An AI is able to take more factors into account than any human, and provide features such as the most suitable warranty plan for your car; something that fulfills the specific needs of the individual while remaining in their price range.
INFORMATION FOR INSURANCE FIRMS AND REGULATORS
Automation in the car industry also means further digitization and more accurate sensors. And in turn, that means more data generated during traffic. This can be of great aid for the resolution of traffic violations as well as insurance claims. In the latter industry, AI in cars would help with a lot of things.
For instance, AI could more accurately assess the risks pertaining to a particular driver. That way, insurance expenses could be dynamically adjusted to suit the specific profile of the individual. Plus, it could help people find the best car deals for them based on their financial and personal profiles.
Also, claims could be processed more easily if AI was constantly gathering data — the same would be true during an accident. Even now, there are similar software solutions in the works. A Chinese developer has a functional version of a smartphone app that can already provide a basic damage assessment for a vehicle just by using the camera of the phone.
The ways in which artificial intelligence could be used in self-driving cars are far from limited to safety regulations. The AI technology could have its uses in all kinds of functionalities that we have in our vehicles. For instance, they could be utilized to control entertainment systems — much akin to household devices like Alexa or Google Home.
The advancements within autonomous vehicles and accompanying AI developments seem to provide a great outlook for public transit.

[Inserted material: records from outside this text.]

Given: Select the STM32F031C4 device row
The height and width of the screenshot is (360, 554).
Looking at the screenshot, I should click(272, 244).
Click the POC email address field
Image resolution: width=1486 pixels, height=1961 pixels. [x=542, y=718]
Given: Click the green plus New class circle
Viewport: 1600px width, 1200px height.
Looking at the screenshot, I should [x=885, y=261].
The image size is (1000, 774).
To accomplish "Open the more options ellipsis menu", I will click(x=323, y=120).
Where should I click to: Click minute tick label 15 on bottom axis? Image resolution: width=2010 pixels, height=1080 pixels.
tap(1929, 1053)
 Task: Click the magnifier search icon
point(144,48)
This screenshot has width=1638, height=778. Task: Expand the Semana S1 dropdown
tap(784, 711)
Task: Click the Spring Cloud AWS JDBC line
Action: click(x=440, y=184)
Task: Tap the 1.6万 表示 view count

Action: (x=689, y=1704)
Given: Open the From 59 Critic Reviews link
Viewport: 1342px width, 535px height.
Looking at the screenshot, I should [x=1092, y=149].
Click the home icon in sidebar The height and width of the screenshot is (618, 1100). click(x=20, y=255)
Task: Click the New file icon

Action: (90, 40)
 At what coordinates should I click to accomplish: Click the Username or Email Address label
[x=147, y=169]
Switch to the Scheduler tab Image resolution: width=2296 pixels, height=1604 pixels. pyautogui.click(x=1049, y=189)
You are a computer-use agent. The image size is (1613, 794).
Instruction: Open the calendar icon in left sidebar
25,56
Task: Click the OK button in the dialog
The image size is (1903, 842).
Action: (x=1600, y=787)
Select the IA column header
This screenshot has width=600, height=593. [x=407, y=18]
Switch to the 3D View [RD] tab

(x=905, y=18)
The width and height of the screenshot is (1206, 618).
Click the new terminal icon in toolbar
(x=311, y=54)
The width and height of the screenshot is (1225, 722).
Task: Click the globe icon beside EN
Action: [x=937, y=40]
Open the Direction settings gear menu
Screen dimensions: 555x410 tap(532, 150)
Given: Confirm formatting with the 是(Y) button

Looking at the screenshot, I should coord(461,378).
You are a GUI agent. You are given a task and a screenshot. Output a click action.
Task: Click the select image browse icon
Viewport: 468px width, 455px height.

This is why the public sector has also begun looking into this technology; trying to assist the tech companies with bringing AI-powered car solutions to the market. Governments worldwide are trying to find investors for commercial research projects in this sector.
These changes definitely mean one thing — artificial intelligence is well into development, though perhaps not in the sci-fi form we’re used to seeing in pop culture. Even if it doesn’t rule every segment of our daily lives, it’s becoming incredibly likely that it will help us drive our cars, or even drive them for us.